### Required task A
Pick out each line of the listing that contains the string "height", and copy those lines unchanged.
___ Document
Jailed Iranian Activist Wins Nobel Peace Prize

    06 October 2023

    Imprisoned Iranian activist Narges Mohammadi won the Nobel Peace Prize on Friday. Mohammadi was recognized for women's rights and democracy, and against the death penalty.

    Fifty-one-year-old Mohammadi has kept up her activism although she has been arrested many times by Iranian officials and has been sentenced to years in prison. She has remained a leader of nationwide, women-led protests. Major protests followed the death last year of a 22-year-old woman in police custody.

    Berit Reiss-Andersen is the chair of the Norwegian Nobel Committee. She said the prize is "a recognition of the very important work of a whole movement in Iran with its undisputed leader, Narges Mohammadi."

    FILE - A handout photo provided by the Narges Mohammadi Foundation on October 2, 2023, shows an undated, unlocated photo of Iranian rights activist Narges Mohammadi.
    FILE - A handout photo provided by the Narges Mohammadi Foundation on October 2, 2023, shows an undated, unlocated photo of Iranian rights activist Narges Mohammadi.

    Reiss-Andersen started the announcement with the words "Woman, Life, Freedom" in Farsi — the slogan of the protest movement in Iran. She said the committee hopes to send a message to women around the world with the award. She also urged Iran to release Mohammadi in time for the prize ceremony on December 10.

    Reiss-Andersen said Mohammadi has been imprisoned 13 times. She was imprisoned for the recent protests over the death of Mahsa Amini, a woman who died after being arrested by Iran's morality police for wearing a loose headscarf. More than 500 people were killed and over 22,000 arrested in a security campaign against the protests.

    Last month, Mohammadi wrote from Tehran's Evin Prison to The New York Times. She wrote, "What the government may not understand is that the more of us they lock up, the stronger we become."

    Her husband Taghi Rahmani lives in Paris with their two children. Rahmani, who has not seen his wife for at least 11 years, could not reach her after the announcement. He told the Associated Press that his wife always says: "Every single award will make me more intrepid, more resilient and more brave for realizing human rights, freedom, civil equality and democracy."

    Their son, Ali Rahmani, noted that the prize was not just for his mother. He said, "Iranian men and women have been fighting for over a year. This prize is for the entire population, for the whole struggle from the beginning since the Islamic government came to power."
______
___ Records supplied
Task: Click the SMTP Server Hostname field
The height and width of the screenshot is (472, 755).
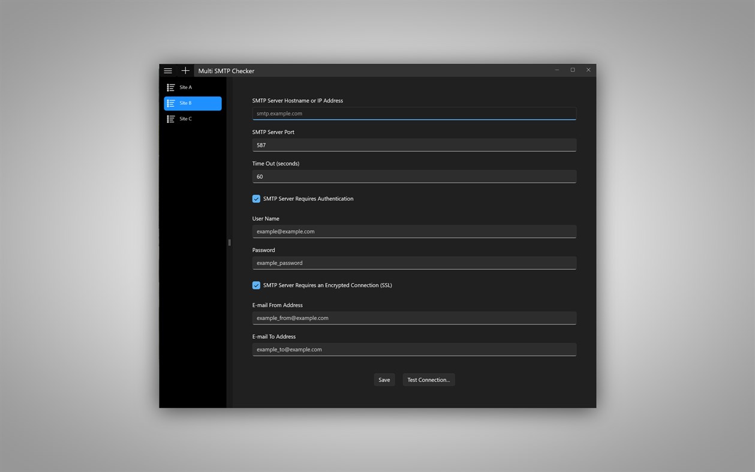Action: pyautogui.click(x=414, y=113)
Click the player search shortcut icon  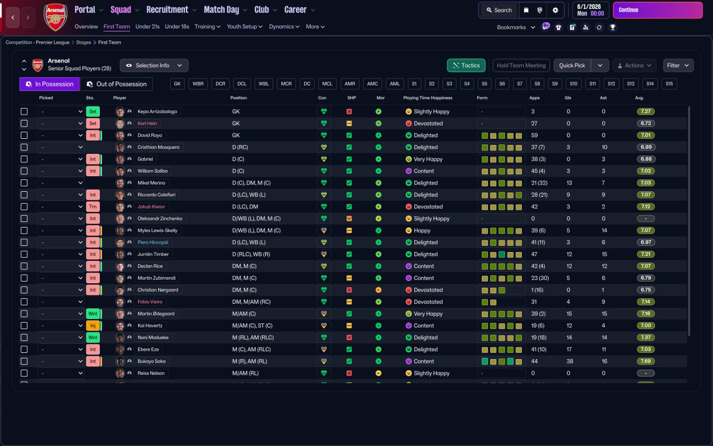coord(585,27)
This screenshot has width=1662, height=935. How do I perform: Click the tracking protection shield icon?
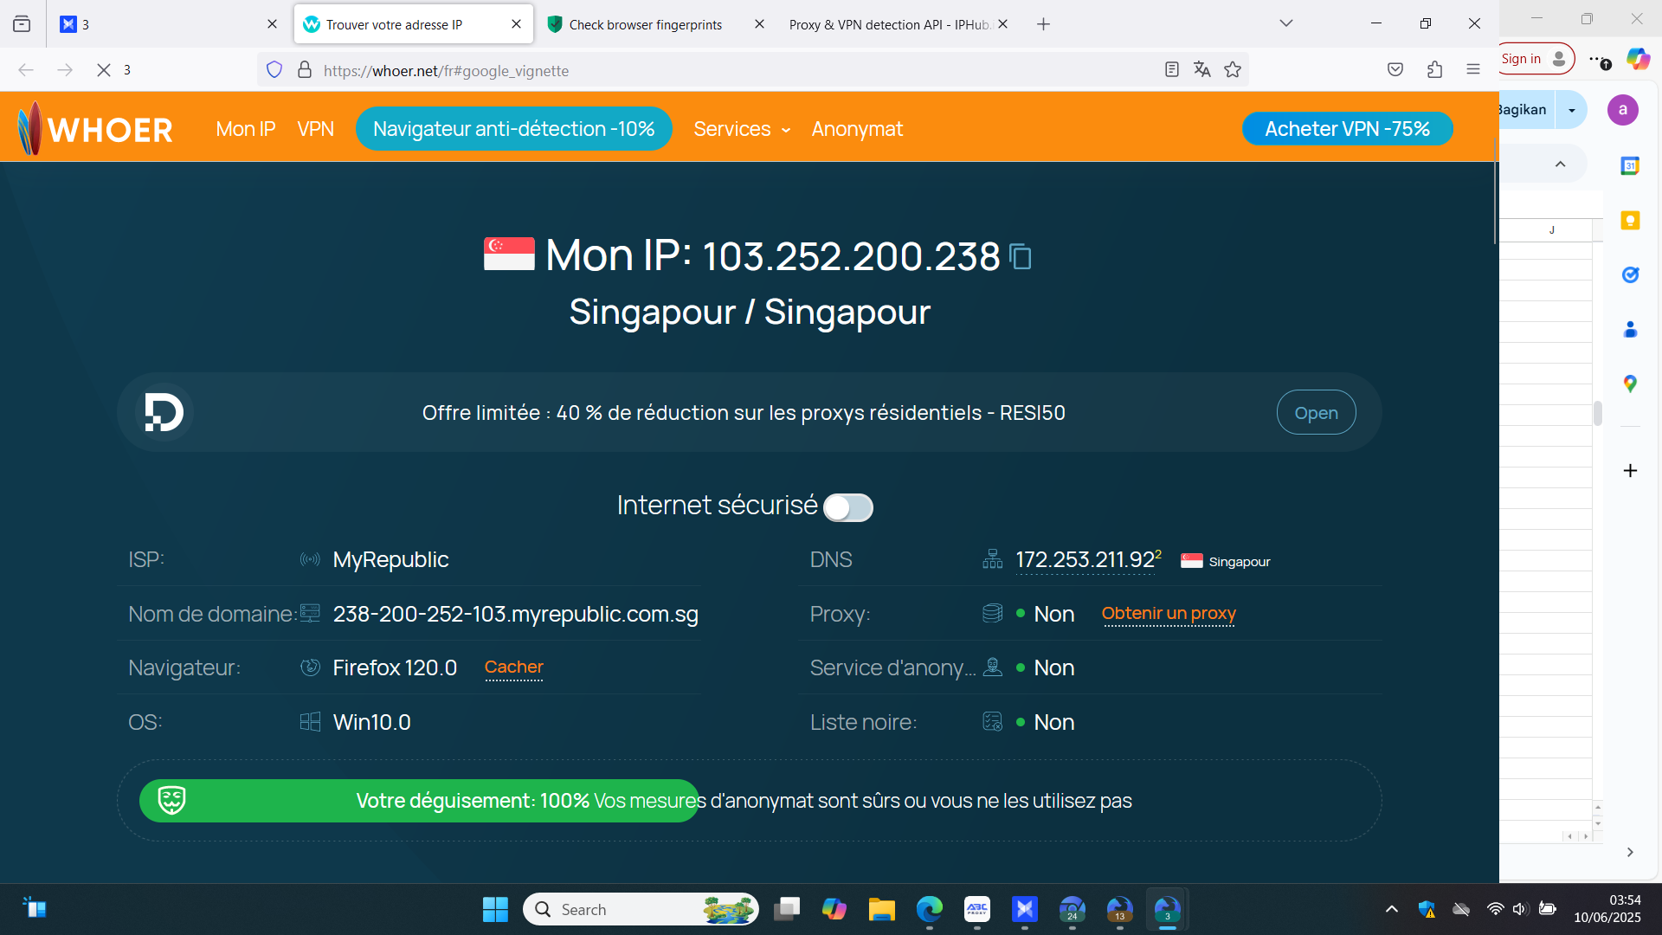coord(274,70)
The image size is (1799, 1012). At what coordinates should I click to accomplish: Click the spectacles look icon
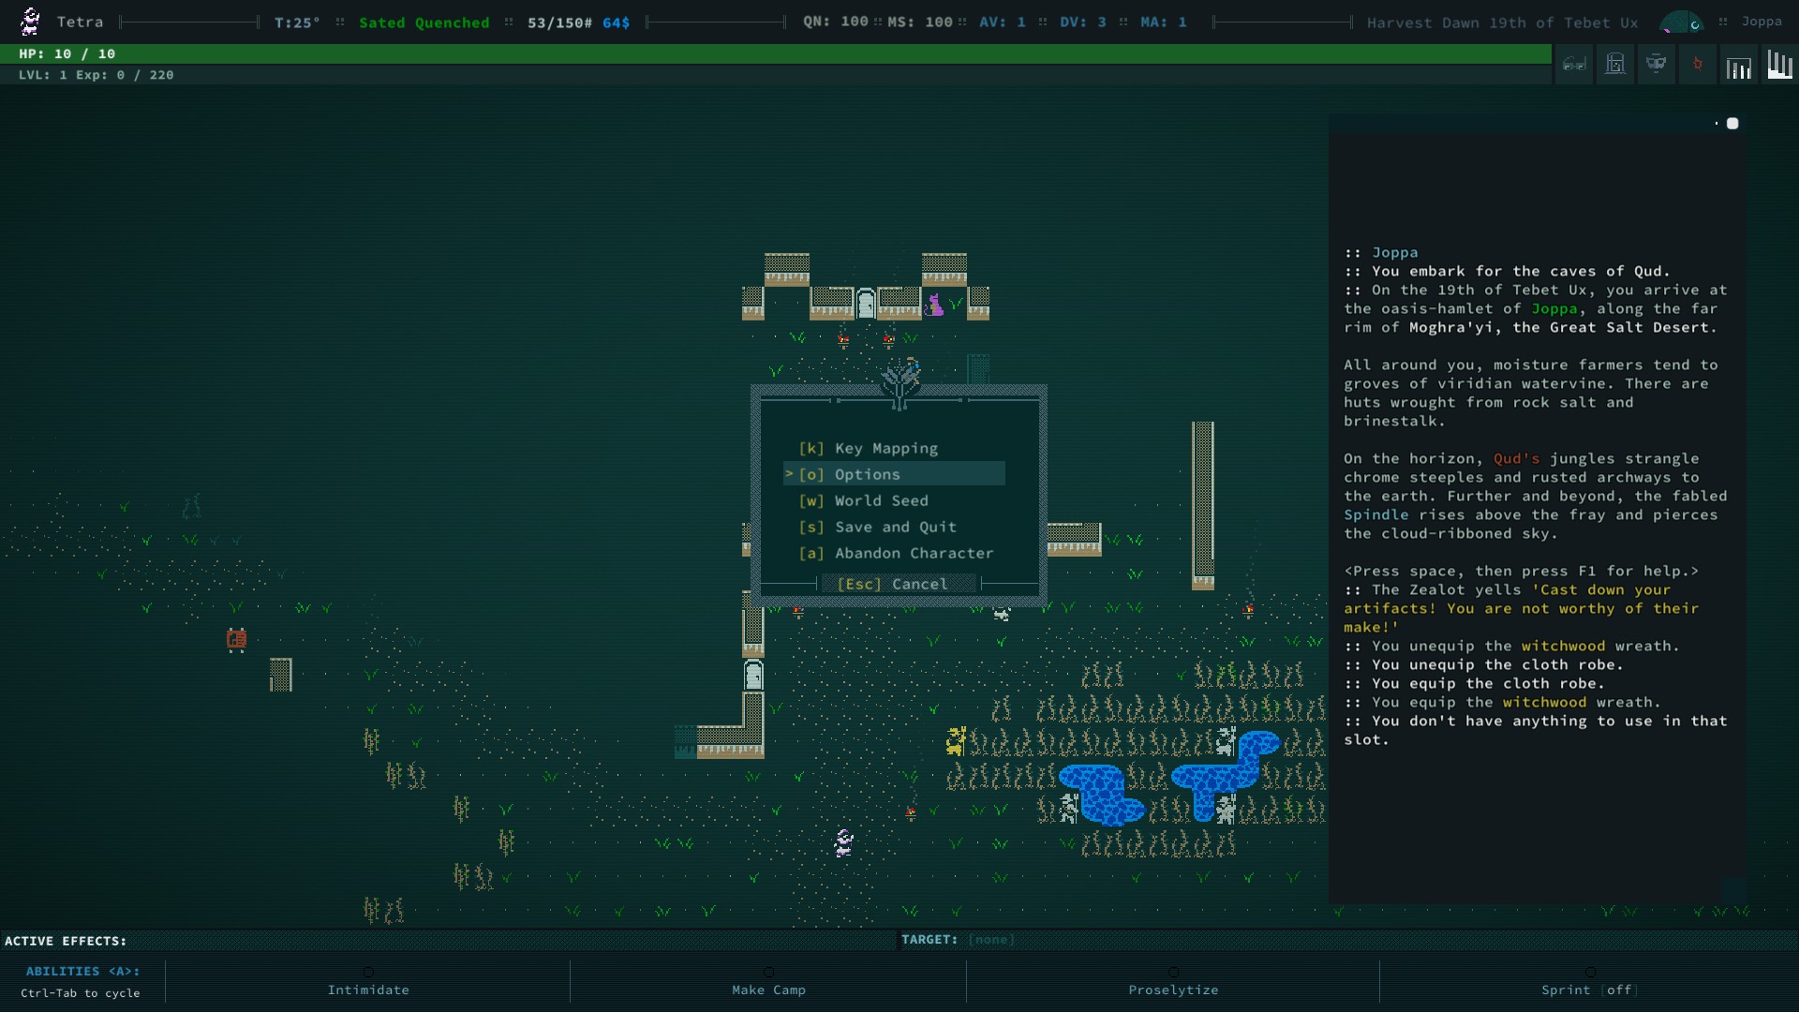(x=1574, y=65)
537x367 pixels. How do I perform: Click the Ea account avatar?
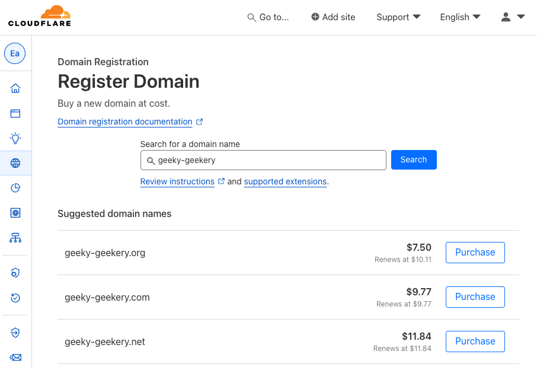point(15,53)
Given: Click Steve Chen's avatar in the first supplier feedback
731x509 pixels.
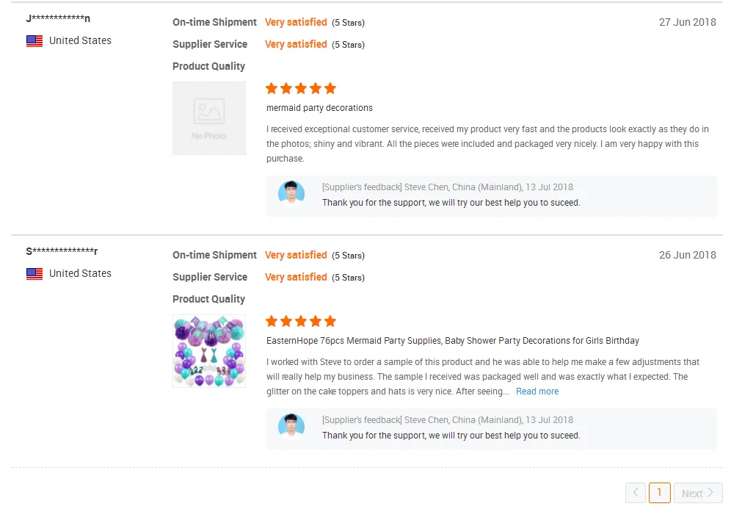Looking at the screenshot, I should (x=291, y=192).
______
### Required task B
In the article about the Nobel Peace Prize, on what date is the prize ceremony?

### Full response A
The height and width of the screenshot is (472, 755).
This screenshot has width=1662, height=935. How do I perform: Click the tracking protection shield icon?

### Full response B
December 10